Appellant's App. p. 35. To establish that Gentry is an habitual offender, the State must have proved beyond a reasonable doubt that he has been convicted of two separate and unrelated felonies. See Ind.Code § 35-50-2-8(d) (1998); Toney v. State, 715 N.E.2d 367, 369 (citing Jackson v. State, 546 N.E.2d 846 (Ind.1989)). “The commission of the second felony must be subsequent to the sentencing of the first and the sentencing for the second felony must precede the commission of the principal felony for which the enhanced sentence is being sought.” Toney, 715 N.E.2d at 369 (citing Webster v. State, 628 N.E.2d 1212 (Ind.1994)).
Here, the evidence clearly demonstrates that Gentry was convicted of attempted burglary, a Class C felony, on August 1, 2000.3 The State presented Prosecutor Gregory Long (“Long”) to support this conviction. Gentry contends, however, that the evidence used to connect him to the August 28, 1989, burglary conviction was insufficient. Gentry points to the fact that Long was not the prosecutor in the 1989 conviction, and had merely testified that he had listened to the separate and unrelated subsequent sentencing hearing which had been conducted on August 1, 2000. The transcript of that sentencing hearing was not placed into evidence, and the actual recording was not played for the jury.
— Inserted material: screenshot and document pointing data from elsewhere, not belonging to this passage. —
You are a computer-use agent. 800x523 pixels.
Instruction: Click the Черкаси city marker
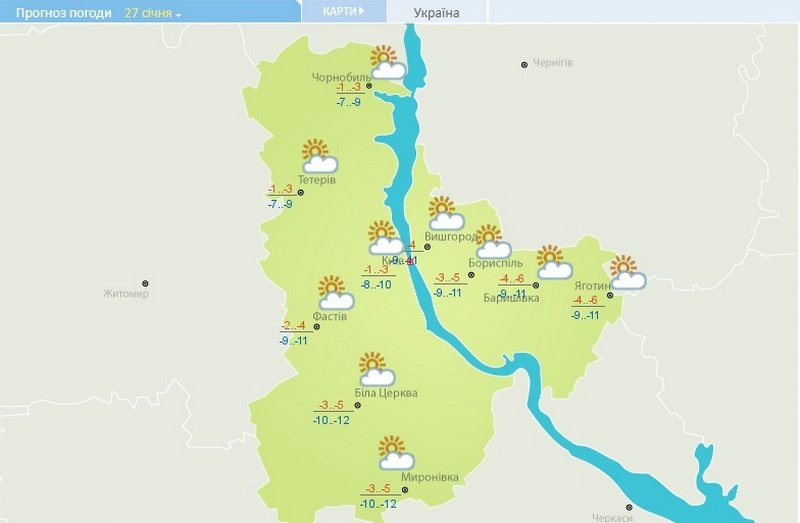click(x=629, y=507)
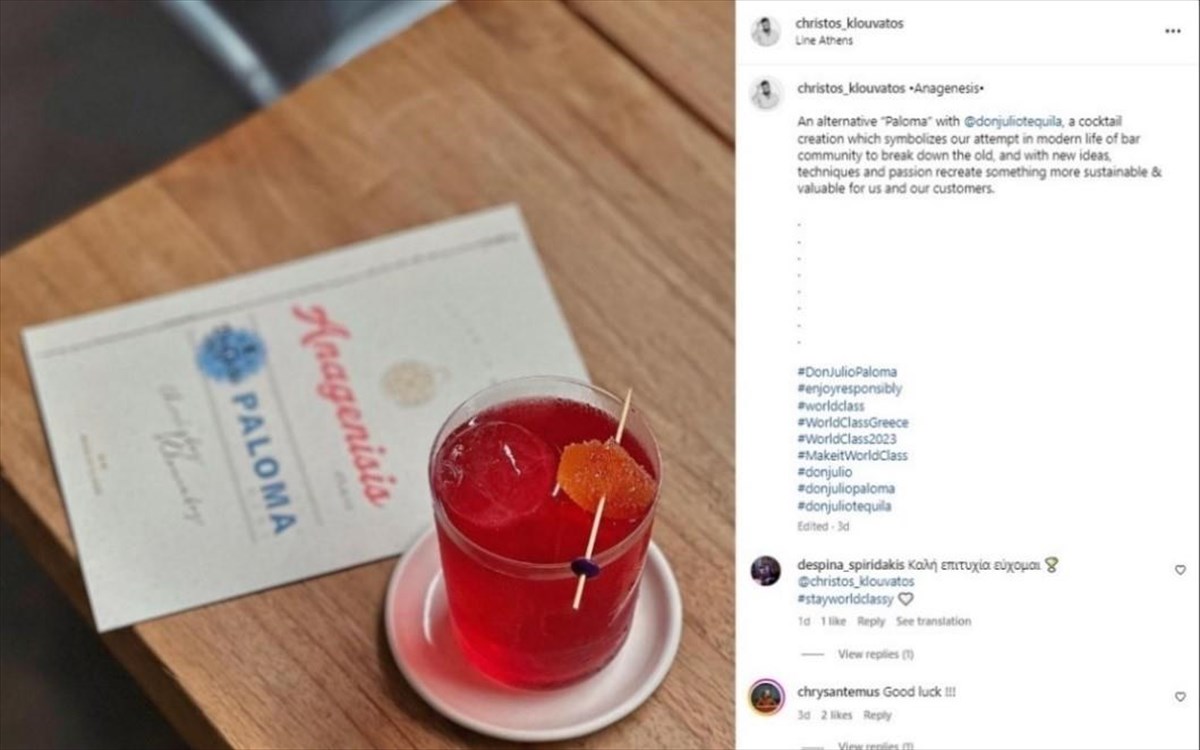Screen dimensions: 1200x750
Task: Open the #stayworldclassy hashtag in the comment
Action: coord(845,598)
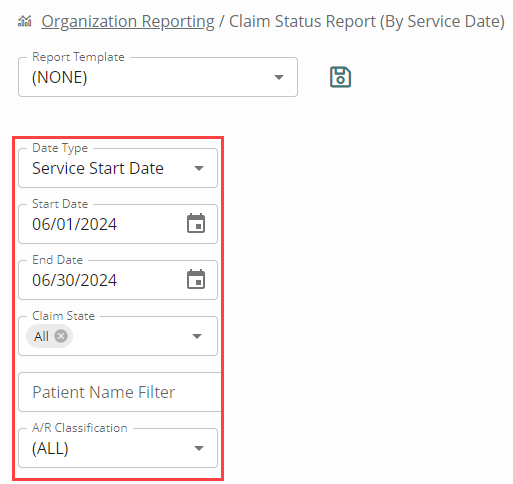513x484 pixels.
Task: Open the Claim State dropdown arrow
Action: click(x=197, y=336)
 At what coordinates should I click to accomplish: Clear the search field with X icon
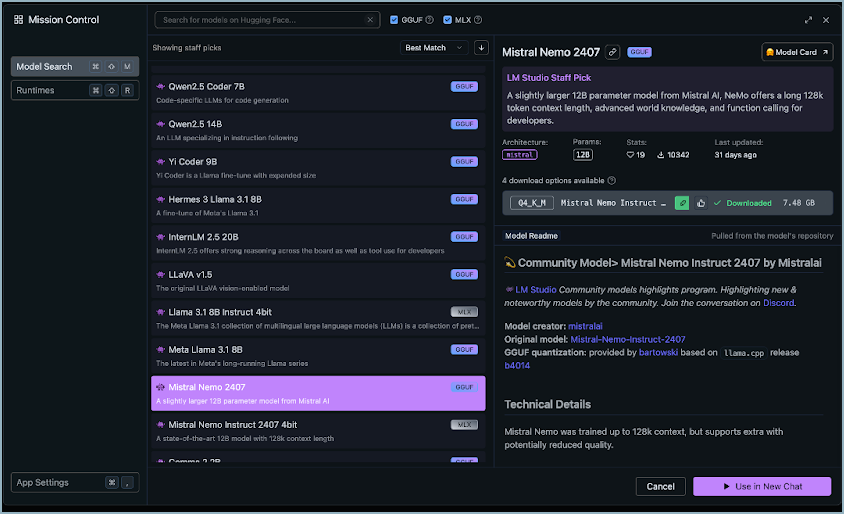370,20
In Toney, our supreme court addressed the sufficiency of the evidence regarding an habitual offender conviction, in which the State's evidence included an arrest report for the prior offense that contained the same name, birth date and social security number as the defendant in the underlying action. In Toney, the court stated the “report clearly demonstrates that the individual detailed in the document and the appellant in this case are the same.” Id. at 370, n. 8. There, the evidence was sufficient to support the defendant's habitual offender enhancement.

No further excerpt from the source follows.